My family, however, isn’t so respectful of the no-go Thanksgiving topic list. This year, I was forced to listen to my brother talk about things he probably doesn’t understand.
 
This made me think — what if most people were politically informed? And surely, most of them are. 
 
Politicians often make promises. Sometimes they keep them; sometimes they don’t. But what’s important for the upcoming 2016 presidential election is that politicians need to keep their promises. Voters are becoming more informed than ever. I mean, it’s pretty hard not to be informed with social media these days. 
 
Republican presidential candidate Donald Trump hasn’t specifically said he would make all Muslims in America register with a government database, but he hasn’t exactly denied it either. Regardless of the moral and constitutional issues with this promise, it’s something he might consider doing should he be elected president. 
 
I believe that, no matter the political affiliation, an informed voter would always vote “no” on this proposal. This is because a recent poll found more Americans would rather register gun owners than Muslims. Therefore, I have a hard time believing informed voters would hold Trump to a promise like that once they considered the consequences. 
 
This example shows that politics really is a two-way street.

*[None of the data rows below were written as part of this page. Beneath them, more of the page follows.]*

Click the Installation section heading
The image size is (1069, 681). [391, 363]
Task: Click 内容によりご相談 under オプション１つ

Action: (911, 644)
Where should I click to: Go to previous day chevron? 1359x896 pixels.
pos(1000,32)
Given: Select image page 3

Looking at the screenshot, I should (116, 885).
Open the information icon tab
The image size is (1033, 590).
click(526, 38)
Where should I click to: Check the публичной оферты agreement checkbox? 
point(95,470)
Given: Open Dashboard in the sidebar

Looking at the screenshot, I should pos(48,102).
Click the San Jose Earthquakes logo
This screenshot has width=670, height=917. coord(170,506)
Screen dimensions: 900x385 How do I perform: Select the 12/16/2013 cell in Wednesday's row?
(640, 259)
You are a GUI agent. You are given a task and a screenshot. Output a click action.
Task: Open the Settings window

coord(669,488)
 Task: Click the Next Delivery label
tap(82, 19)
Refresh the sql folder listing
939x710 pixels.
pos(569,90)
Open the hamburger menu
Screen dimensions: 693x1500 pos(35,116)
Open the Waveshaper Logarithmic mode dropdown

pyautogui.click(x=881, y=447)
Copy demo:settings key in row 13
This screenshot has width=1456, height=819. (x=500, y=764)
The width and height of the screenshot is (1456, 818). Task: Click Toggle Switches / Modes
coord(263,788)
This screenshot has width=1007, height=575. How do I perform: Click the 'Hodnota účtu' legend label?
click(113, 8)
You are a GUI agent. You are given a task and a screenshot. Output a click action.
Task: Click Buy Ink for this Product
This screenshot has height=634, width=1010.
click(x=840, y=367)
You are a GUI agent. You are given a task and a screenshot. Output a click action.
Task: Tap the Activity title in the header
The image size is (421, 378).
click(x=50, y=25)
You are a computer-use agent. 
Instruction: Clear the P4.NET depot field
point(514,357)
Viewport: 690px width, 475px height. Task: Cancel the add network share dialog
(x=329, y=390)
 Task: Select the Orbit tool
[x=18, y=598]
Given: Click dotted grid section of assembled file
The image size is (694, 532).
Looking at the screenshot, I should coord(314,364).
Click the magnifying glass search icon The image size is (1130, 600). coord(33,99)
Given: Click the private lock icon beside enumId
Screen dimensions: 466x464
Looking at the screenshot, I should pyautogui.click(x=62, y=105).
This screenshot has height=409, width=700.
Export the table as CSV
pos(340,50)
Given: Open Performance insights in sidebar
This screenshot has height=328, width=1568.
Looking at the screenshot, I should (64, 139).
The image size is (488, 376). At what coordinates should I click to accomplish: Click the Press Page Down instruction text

Obviously, you can’t please all of the American people. But in order to get some votes, it is necessary to understand what the people think and what policies seem to be more favorable than others. 
 
When I vote for someone, I expect them to keep their word. Former secretary of state and current Democratic presidential candidate Hillary Clinton is promising debt-free public college degrees. That’s pretty awesome. However, we need Clinton to actually keep that promise if she’s going to have a shot at becoming the next 
president. This is because informed voters will expect her to keep her promises. Those promises are why they would have voted for her in the first place. 
 
People like promises because promises let them have a feeling for what the next four years of America will look like. Uncertainty can be really scary, and we aren’t going to vote for someone who doesn’t have a solid grip on their plans for the country. 
 
Because of this, it’s absolutely necessary for politicians to mean what they say. I don’t really know how Clinton is planning to enact debt-free college, but if I vote for her, it’s because I know that she’ll accomplish it somehow. 
 
Still, I know it isn’t humanly possible to keep all the promises you’ve ever made. The same goes for all politicians. President Barack Obama has kept almost half of his promises, but he has had to compromise on about a fourth of them, according to PolitiFact. It’s not perfect, but it’ll do.
 
So I challenge you — for next year’s Thanksgiving dinner, if you must have a conversation on politics, make sure you’re informed and can outsmart your brother at the table.